• _Work required_:
Edit the passage about lamps from "One has to be" to "rugged in construction.", replacing "camping" with "hiking".

• _Document passage_:
________
One has to be very careful when moving these types of lamps as the least little jostle can break the mantle. You can go walking with them, and I have many times while camping, but they seem to fail at the most inopportune time. Oil lamps, on the other hand, use a relatively safe fuel, and the cloth wicks are nearly indestructible except for their being consumed as they burn. Not only that the lamps are usually much more rugged in construction.

Most of these lamps sold today claim, or suggest that you can only burn their type of fuel in them. This isn’t true by the way. Usually, the lamp fuel available today in department and hardware stores is merely liquid paraffin. It burns ok, but not as bright as kerosene. Frequently you’ll see it colored for a more decorative appearance. You can even get it scented for your enjoyment. Do yourself a favor and get a jug to fill with K1. One quart of K1 can last for several days if you use the lamp sparingly. If the odor bothers you than you can buy the more expensive treated K1, or buy a small bottle of treatment and add it as directed in a five gallon can of the fuel.
________
• _Given records_:
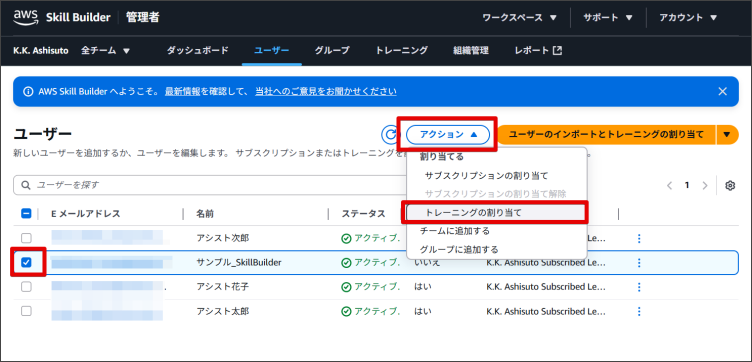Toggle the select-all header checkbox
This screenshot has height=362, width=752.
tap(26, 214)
________
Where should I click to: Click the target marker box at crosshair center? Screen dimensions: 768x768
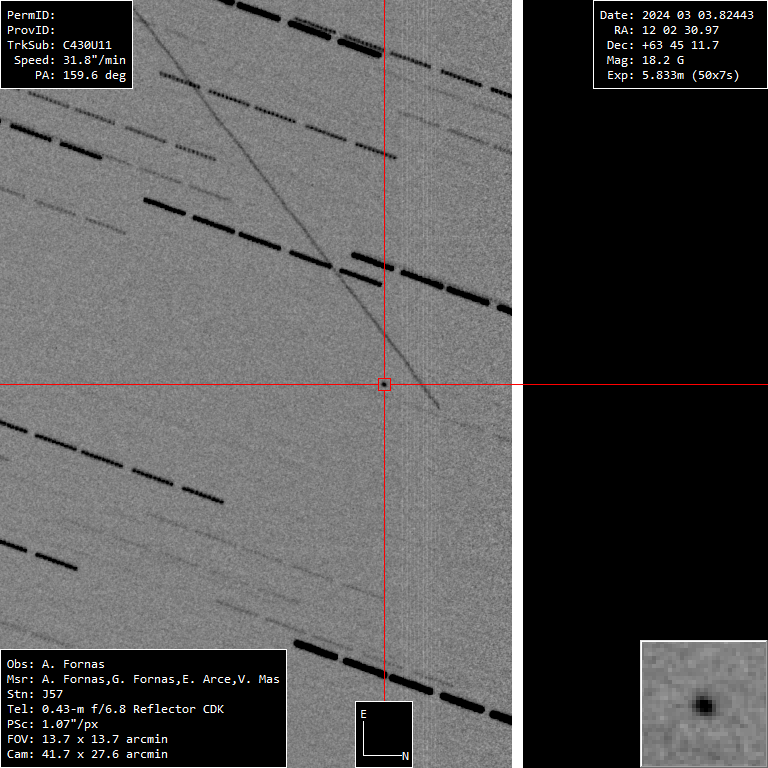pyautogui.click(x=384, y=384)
________
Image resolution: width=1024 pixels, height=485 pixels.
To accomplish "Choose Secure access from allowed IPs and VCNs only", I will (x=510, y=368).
________
• _Exercise output_:
One has to be very careful when moving these types of lamps as the least little jostle can break the mantle. You can go walking with them, and I have many times while hiking, but they seem to fail at the most inopportune time. Oil lamps, on the other hand, use a relatively safe fuel, and the cloth wicks are nearly indestructible except for their being consumed as they burn. Not only that the lamps are usually much more rugged in construction.